Soğuk vücudunu titretirken sımsıkı sarıldı montuna. Bu kez evden geç çıkmıştı, hava daha da soğuktu. Ayrıca geç çıktığı için çoğu otobüs-aslında tüm otobüsleri- kaçırmıştı. Mecburen taksi ile gidecekti işine. Adımlarını mahallesinin aşağısında yer alan taksi durağına çevirdi. Taksi durağının yerini az çok biliyordu. Gitme gereksimi duymadığı bir yer olduğu için tam kestiremiyordu yolu ama otobüsten gelirken izlediği yollardan bir çıkarım yapabiliyordu. Hafızası bu konularda çok iyiydi lakin anılarını hatırlama konusunda biraz sıkıntılıydı.
Taksi durağına ilerlerken gözüne küçük bir köpek takıldı. Yemek bulmak için burnu yerde iz sürüyordu. Bir gülümseme yayıldı dudaklarında sokakta tek onu görünce. Köpek iz sürmeyi bırakıp, sokağın kenarına ilişerek uzanıyordu. İki ayağını öne sürmüş, başını yaslamıştı. Dilruba köpeğin yanına ilerleyip önünde durdu. Hayvanları severdi, onlara karşı hep sıcakkanlı olurdu. "Üşümüyor musun sen burada?" dedi, köpeğin ona cevap vereceğini umarak. O köpeğe yumuşak bakarken, köpekte aynı şekilde bakıyordu ona. Köpeklerden korkmazdı. Köpeklerden korkmadığı gibi, yanlarından geçerken selam verdiği bile olurdu. "Tüylerinde mahvolmuş hep, çok mu susadın sen?" köpek uluyarak cevap verirken doğruldu Dilruba. Onun için küçükte olsa bir şey yapmak istiyordu. "Beni burada bekle tamam mı? Sana su getireceğim. Sakın gitme yoksa bozuşuruz seninle!" Köpeğin yanından ayrılarak eve doğru koşmaya başladı. Bu saatte pek açık yer bulamazdı, su almak için. Mecburen eve gidip alacaktı suyu.

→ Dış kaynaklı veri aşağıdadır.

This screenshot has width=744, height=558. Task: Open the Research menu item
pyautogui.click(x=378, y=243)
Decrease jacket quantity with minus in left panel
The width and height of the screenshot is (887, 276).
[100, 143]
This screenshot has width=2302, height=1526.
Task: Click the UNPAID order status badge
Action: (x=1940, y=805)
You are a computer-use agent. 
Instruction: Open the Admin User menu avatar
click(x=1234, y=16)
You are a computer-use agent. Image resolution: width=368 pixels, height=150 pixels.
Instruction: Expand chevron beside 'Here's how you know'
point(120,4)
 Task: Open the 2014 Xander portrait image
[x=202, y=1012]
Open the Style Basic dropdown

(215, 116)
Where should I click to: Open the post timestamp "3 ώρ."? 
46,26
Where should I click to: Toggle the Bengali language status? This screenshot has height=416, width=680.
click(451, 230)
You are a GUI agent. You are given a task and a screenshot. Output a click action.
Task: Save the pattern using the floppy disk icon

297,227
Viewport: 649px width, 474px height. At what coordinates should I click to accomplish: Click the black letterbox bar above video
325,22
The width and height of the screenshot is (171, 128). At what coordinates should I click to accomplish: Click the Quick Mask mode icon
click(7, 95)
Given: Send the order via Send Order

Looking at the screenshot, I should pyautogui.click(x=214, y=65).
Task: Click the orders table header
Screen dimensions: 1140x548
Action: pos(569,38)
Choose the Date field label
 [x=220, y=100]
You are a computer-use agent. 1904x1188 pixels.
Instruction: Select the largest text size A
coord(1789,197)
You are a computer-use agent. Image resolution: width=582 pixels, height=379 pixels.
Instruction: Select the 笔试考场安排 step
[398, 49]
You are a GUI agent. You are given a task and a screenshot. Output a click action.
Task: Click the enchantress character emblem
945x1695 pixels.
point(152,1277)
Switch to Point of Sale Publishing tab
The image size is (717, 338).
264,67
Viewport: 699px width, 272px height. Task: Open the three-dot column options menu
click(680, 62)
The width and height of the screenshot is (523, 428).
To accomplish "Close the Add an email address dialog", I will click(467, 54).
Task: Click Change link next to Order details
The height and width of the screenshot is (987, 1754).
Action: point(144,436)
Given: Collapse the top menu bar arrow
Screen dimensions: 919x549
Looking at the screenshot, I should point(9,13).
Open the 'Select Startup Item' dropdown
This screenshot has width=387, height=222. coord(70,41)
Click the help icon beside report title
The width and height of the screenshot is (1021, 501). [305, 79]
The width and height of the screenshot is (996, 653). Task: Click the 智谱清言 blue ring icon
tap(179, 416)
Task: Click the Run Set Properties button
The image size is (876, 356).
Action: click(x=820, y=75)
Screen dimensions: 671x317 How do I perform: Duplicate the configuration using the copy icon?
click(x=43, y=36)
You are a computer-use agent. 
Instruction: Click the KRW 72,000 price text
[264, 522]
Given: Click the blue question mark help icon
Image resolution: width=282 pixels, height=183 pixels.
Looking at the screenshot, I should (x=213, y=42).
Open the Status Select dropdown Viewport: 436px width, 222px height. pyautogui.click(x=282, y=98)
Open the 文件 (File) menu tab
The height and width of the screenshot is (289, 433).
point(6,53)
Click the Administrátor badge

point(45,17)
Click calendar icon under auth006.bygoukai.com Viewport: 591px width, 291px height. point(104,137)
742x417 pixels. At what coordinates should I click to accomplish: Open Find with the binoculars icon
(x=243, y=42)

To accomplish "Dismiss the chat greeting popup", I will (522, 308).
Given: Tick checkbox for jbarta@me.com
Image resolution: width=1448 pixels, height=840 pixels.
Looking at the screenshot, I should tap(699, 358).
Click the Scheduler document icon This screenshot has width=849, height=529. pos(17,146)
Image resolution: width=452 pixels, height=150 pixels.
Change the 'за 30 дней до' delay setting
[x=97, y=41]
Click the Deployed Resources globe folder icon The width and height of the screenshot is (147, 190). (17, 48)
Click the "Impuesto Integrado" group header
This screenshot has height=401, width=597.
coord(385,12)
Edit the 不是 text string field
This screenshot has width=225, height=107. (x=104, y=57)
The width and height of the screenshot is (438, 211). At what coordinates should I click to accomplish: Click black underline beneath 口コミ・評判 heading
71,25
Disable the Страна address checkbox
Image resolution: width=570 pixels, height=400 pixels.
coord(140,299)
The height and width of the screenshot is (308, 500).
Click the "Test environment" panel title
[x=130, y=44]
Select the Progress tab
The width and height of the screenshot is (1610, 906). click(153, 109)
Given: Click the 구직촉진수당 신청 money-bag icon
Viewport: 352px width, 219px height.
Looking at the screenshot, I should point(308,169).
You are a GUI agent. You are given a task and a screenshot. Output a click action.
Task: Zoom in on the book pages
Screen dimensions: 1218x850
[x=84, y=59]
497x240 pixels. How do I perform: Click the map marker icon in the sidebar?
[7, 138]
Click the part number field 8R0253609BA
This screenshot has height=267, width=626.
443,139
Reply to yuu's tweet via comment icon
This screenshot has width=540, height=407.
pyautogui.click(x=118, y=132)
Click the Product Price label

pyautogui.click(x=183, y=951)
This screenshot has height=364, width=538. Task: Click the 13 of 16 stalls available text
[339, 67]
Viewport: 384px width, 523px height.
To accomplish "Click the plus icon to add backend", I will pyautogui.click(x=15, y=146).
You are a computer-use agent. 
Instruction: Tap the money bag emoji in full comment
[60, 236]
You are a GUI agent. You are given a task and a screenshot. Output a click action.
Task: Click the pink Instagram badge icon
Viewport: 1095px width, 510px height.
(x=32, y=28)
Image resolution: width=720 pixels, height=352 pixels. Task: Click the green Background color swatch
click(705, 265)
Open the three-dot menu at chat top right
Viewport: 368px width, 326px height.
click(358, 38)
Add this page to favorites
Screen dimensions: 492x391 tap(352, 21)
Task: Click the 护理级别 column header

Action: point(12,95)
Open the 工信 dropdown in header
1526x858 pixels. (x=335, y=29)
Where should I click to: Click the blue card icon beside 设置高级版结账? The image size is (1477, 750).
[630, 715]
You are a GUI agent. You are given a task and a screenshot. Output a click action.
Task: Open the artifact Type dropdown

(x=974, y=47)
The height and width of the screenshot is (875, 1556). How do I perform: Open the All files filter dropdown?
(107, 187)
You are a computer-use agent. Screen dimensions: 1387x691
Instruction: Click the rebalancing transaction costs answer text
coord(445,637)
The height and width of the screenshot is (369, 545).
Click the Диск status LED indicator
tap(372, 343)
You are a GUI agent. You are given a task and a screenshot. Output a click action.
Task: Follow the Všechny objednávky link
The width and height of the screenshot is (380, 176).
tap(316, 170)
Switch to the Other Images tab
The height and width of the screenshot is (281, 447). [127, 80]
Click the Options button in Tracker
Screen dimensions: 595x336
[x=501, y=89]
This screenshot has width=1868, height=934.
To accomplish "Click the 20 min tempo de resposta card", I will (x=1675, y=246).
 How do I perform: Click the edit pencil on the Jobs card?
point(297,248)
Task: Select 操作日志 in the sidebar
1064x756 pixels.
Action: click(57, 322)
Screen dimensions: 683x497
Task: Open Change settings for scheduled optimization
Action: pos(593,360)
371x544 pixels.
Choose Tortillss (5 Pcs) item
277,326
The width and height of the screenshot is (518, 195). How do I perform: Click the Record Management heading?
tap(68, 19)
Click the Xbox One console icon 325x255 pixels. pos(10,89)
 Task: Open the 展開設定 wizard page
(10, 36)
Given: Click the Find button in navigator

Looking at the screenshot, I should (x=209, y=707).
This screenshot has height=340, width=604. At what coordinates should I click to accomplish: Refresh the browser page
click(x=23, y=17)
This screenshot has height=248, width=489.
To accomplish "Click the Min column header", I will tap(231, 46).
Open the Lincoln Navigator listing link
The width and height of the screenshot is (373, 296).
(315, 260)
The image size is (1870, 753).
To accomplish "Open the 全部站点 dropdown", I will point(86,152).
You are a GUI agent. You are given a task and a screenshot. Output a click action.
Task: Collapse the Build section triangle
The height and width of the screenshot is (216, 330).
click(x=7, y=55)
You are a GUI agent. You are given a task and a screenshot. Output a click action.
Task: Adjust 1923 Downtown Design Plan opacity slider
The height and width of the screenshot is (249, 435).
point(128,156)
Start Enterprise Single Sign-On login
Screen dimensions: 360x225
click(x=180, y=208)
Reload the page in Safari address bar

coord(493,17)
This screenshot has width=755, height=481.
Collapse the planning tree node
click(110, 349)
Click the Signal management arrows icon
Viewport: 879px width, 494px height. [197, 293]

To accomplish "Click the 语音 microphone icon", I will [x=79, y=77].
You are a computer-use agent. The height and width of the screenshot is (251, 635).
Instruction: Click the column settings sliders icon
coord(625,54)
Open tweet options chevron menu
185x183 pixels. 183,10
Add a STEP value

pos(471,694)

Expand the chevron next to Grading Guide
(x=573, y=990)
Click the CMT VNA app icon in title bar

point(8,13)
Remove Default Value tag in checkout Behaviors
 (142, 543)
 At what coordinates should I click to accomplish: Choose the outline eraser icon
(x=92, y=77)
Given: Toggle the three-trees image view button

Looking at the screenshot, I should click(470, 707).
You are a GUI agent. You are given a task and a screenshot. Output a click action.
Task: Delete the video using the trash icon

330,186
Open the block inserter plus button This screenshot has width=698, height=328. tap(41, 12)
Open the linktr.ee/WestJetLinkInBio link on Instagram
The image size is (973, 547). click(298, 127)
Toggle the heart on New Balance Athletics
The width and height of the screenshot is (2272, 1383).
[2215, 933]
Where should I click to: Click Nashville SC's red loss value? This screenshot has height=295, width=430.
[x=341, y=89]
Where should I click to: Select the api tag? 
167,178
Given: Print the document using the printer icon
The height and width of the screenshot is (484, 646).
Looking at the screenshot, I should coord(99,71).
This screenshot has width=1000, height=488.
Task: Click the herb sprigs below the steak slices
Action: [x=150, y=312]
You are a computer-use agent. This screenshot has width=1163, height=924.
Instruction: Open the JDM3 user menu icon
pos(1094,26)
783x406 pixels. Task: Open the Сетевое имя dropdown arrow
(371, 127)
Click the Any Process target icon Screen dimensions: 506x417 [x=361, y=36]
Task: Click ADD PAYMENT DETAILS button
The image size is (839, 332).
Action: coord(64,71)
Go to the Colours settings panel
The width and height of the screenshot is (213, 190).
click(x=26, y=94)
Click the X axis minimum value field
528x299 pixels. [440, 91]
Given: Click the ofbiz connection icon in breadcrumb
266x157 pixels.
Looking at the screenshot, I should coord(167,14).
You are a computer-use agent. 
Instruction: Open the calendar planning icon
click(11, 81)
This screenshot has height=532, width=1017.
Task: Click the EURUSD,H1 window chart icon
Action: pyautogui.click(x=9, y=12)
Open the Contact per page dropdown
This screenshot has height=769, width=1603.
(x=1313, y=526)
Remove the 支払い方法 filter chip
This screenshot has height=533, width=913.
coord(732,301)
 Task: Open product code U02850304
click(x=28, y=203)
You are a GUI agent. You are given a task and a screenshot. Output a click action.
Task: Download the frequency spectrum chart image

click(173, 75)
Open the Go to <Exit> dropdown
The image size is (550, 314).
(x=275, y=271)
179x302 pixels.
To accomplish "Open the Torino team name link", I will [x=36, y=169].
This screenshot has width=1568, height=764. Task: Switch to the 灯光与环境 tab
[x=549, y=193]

Koşarken kendine geliyor, gülümsüyor yine. Acelesi olduğu için daha da hızlı koşuyor. Zaten koşmayı seviyor. Sokağı gözükürken gözlerinde evinin kapısını açıp eve giriyor hemen. Çekmecelerden birinde hemen plastik bir kap çıkarıyor. Onun için hangi kap olduğu önemli değil. Zaten tek yaşadığı evde bir kabın yok olası sorun değildi onun için.
ŞİMDİ OKUDUĞUN
Dilrubâ
Short StoryZaman; onun için bir nefes, hayatına ne zaman son vereceğini belirten bir süreç. Yaşlandıkça ölümün yakınlığını anlatan bir bildiri misali. Kimliği onun en özeli. Yaşamındaki tek değerli parçası. Onun intihar etmesini engelleyen tek gerçekçi şey. U...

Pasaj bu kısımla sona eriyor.